Test Plan Automation¶

The Test Plan Automation functionality is designed to streamline the execution of hl_qual tests by organizing them into structured workflows and allowing them to be configured via YAML files.

The following terms are defined and used throughout this section:

Test plan - A set of hl_qual tests to be run in a single execution flow. A test plan is executed by using configuration YAML files.
Default test plan - A set of hl_qual tests configuration YAML files provided in their original form, without any customization.
Default test - Test-specific configuration YAML file provided in their original form, without any customization. The default test includes the test name defined by hl_qual, all applicable environment variables initially marked as not_used, and the test switches categorized as mandatory, used, or not_used.
Virtual UART - FW log stream that is generated for the host via hl-smi daemon.

The Test Plan Automation functionality contains the following components:

Component	Description
`diag_tool_automation.py`	The main Python script which runs the Test Plan Automation. See Switches and Usage.
`diag_tool.py`	The script that analyzes log files and creates reports. See Log Analysis.
`scripts`	Bash scripts designed for specific tasks. see Bash Scripts.
`test_plans`	Suggested test plans for hl_qual tests, featuring around 25 different test variants. These test plans serve as a starting point for creating customized test plans. See Configuration YAML Files.

Switches and Usage¶

The diag_tool_automation.py script executes all the features included in the Test Plan Automation. The table below lists the switches and options available for the script.

Example:

diag_tool_automation.py [-h] --core {gaudi3,gaudi2} --exec {tests_name_list,gen_plan_cfg,gen_test_cfg,validate_yaml,validate_test_plan,run_test_plan}
[--input_path INPUT_PATH] [--output_path OUTPUT_PATH] [--plan_name PLAN_NAME] [--test_name TEST_NAME][--postfix POSTFIX]
[--disable_prints DISABLE_PRINTS][--hpu_only_dmesg][--enable_sudo_collection]

Switch Name	Description
`--core`	Defines the Gaudi core type. Supported options: `gaudi3` `gaudi2`
`--exec`	Executes the Test Plan Automation features. Supported options: `tests_name_list` - Prints out a list of all the supported hl_qual tests: python diag_tool_automation.py --core <gaudi3 \| gaudi2> --exec tests_name_list `gen_test_cfg` - Generates the default test-specific YAML file. Must be used with the `--test_name` and `--output_path` switches: python diag_tool_automation.py --core <gaudi3 \| gaudi2> --exec gen_test_cfg --test_name FunctionalTest --output_path <Path to the output folder> `gen_plan_cfg` - Generates the default test plan including the test plan configuration YAML file and YAML files for all hl_qual tests. Must be used with the `--plan_name` and `--output_path` switches: python diag_tool_automation.py --core <gaudi3 \| gaudi2> --exec gen_plan_cfg --plan_name very_long_test_plan --output_path <Path to the output folder> `validate_yaml` - Validates the test-specific YAML file integrity.
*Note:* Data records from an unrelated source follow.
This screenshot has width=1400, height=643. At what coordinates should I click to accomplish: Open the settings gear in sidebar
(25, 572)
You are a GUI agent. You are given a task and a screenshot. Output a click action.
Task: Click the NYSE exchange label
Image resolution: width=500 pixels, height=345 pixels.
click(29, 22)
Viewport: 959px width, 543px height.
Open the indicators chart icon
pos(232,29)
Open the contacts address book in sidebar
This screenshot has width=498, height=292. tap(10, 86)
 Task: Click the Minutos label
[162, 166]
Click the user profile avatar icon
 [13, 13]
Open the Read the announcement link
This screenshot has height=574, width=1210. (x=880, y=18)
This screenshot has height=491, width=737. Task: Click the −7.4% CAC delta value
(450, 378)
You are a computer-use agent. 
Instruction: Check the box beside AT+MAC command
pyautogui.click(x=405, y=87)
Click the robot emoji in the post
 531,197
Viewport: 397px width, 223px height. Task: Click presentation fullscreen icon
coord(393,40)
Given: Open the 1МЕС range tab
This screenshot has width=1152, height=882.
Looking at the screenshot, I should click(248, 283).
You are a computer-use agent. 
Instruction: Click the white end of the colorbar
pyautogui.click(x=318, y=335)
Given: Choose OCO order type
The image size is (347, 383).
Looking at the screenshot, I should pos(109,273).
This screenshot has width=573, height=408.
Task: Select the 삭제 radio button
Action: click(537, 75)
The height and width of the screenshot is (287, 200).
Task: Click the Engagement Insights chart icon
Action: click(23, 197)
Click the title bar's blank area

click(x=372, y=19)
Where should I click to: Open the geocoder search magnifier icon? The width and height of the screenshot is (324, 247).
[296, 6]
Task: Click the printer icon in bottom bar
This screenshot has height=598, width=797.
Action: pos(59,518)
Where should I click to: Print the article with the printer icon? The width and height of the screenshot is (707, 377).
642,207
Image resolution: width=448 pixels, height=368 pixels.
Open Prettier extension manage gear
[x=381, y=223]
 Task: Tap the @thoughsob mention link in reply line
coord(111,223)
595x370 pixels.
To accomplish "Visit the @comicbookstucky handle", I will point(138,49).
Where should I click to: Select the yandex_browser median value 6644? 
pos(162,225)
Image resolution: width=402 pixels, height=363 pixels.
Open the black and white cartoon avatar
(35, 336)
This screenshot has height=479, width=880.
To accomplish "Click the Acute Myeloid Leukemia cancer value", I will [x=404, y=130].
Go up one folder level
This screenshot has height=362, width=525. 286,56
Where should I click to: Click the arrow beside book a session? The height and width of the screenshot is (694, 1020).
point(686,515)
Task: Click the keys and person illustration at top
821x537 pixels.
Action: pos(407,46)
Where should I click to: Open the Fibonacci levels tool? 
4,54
Must be used with the `--input_path` switch: python diag_tool_automation.py --core <gaudi3 \| gaudi2> --exec validate_yaml --input_path <Path to YAML file> Note The screen printout displays an error report if validation encounters issues or a decoded command-line output if validation is successful. See Validation Reports. `validate_test_plan` - Validates the test plan YAML file integrity. Must be used with the `--input_path` switch: python diag_tool_automation.py --core <gaudi3 \| gaudi2> --exec validate_test_plan --input_path <Path to YAML file> Note The validation process verifies only the test-specific YAML files specified by the main test plan YAML file. The screen printout displays an error report if validation encounters issues or a decoded command-line output if validation is successful. See Validation Reports. `run_test_plan` - Runs the specified test plans and collects logs. Must be used with the `--input_path` and `--output_path` switches: python diag_tool_automation.py --core <gaudi3 \| gaudi2> --exec run_test_plan --input_path <Path to YAML file> --output_path <Path to log files> Note If the `--output_path` is not set, the logs are saved under $HABANA_LOGS. The `test_plan_run_results.yaml` is saved in the specified `--output_path`. This file contains the results of the `-- exec run_test_plan` and serves as the input (`-i test_plan_run_results.yaml`) for the Log Analysis.
`--input_path`	Sets the path to the YAML configuration file depending on the selected `--exec` option.
`--output_path`	Sets the path to save the run artifacts depending on the selected `--exec` option.
`--plan_name`	Sets the test plan name.
`--test_name`	Sets the test name during the test-specific YAML file generation.
`--postfix`	Adjusts the test plan name or the test name. If not set, the default name is used: python diag_tool_automation.py --core <gaudi3 \| gaudi2> --exec gen_test_cfg --test_name FunctionalTest --output_path <Path to the output folder> --postfix V2 --hpu_only_dmesg --enable_sudo_collection
`--disable_prints`	Disables screen printout during the test plan run.
`--hpu_only_dmesg`	Enables the dmesg collector to log only HPU-related messages - specifically, messages tagged with `accel` or `habanalabs`: python diag_tool_automation.py --core <gaudi3 \| gaudi2> --exec gen_test_cfg --test_name FunctionalTest --output_path <Path to the output folder> --postfix V2 --hpu_only_dmesg --enable_sudo_collection
`--enable_sudo_collection`	Enables execution of the dmesg command when superuser permissions are required: python diag_tool_automation.py --core <gaudi3 \| gaudi2> --exec gen_test_cfg --test_name FunctionalTest --output_path <Path to the output folder> --postfix V2 --hpu_only_dmesg --enable_sudo_collection

Note

For further help, run python diag_tool_automation.py -h.

Validation Reports¶

The following are examples of the validation reports printed when using the --exec validate_yaml and --exec validate_test_plan switches.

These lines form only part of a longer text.